What the task requires
Copy out every line between the lines holding "You are a GUI" and "click(x=435, y=672)", inclusive, requests included, and shift each coordinate in the answers by -33. Leave the pictures out.

Record set
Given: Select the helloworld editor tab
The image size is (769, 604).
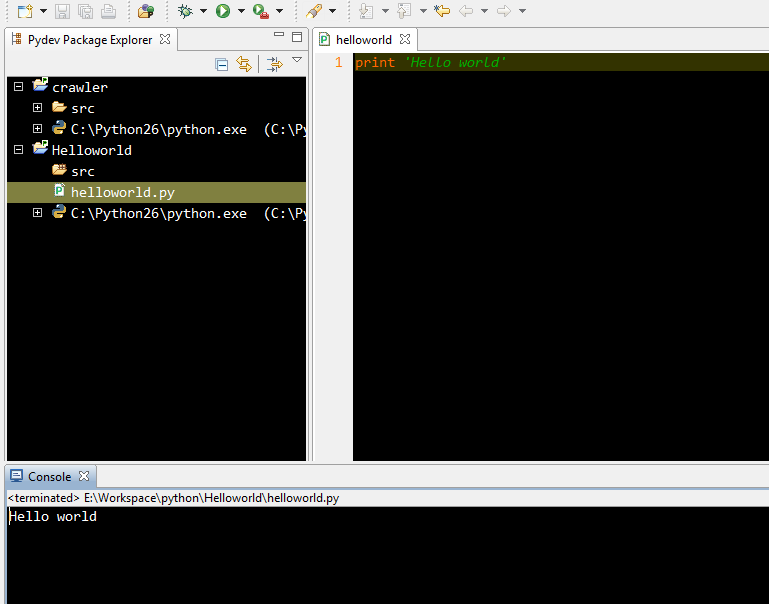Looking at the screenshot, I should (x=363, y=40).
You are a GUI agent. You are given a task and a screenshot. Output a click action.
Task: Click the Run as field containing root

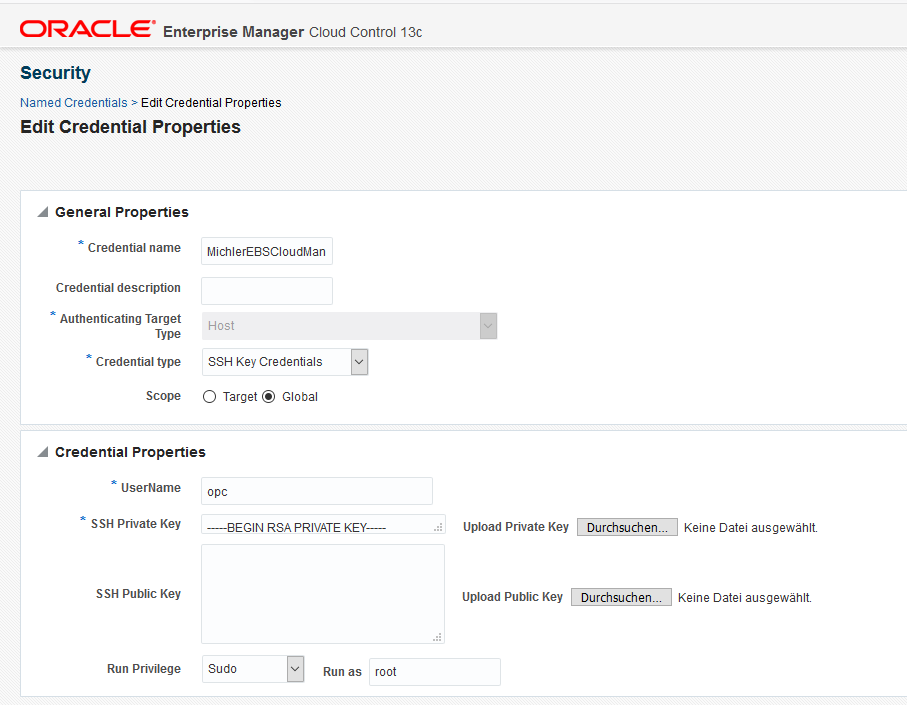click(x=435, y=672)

---

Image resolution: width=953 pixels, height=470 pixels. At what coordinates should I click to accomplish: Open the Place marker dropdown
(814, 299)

...

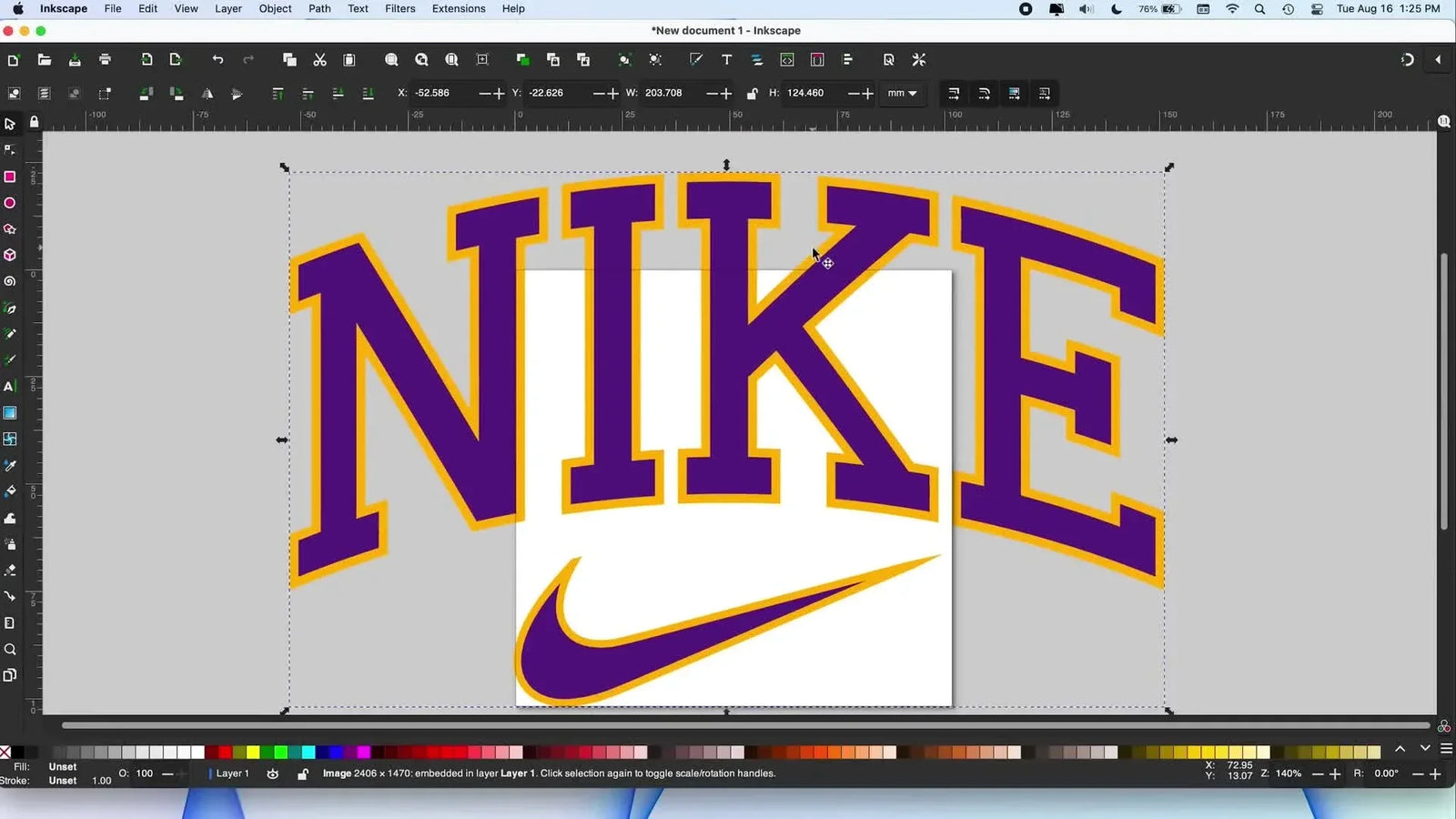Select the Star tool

Result for this exercise
You are a GUI agent. You are given a task and a screenshot. Output a click action.
Task: Click the Run as field containing root

click(x=402, y=639)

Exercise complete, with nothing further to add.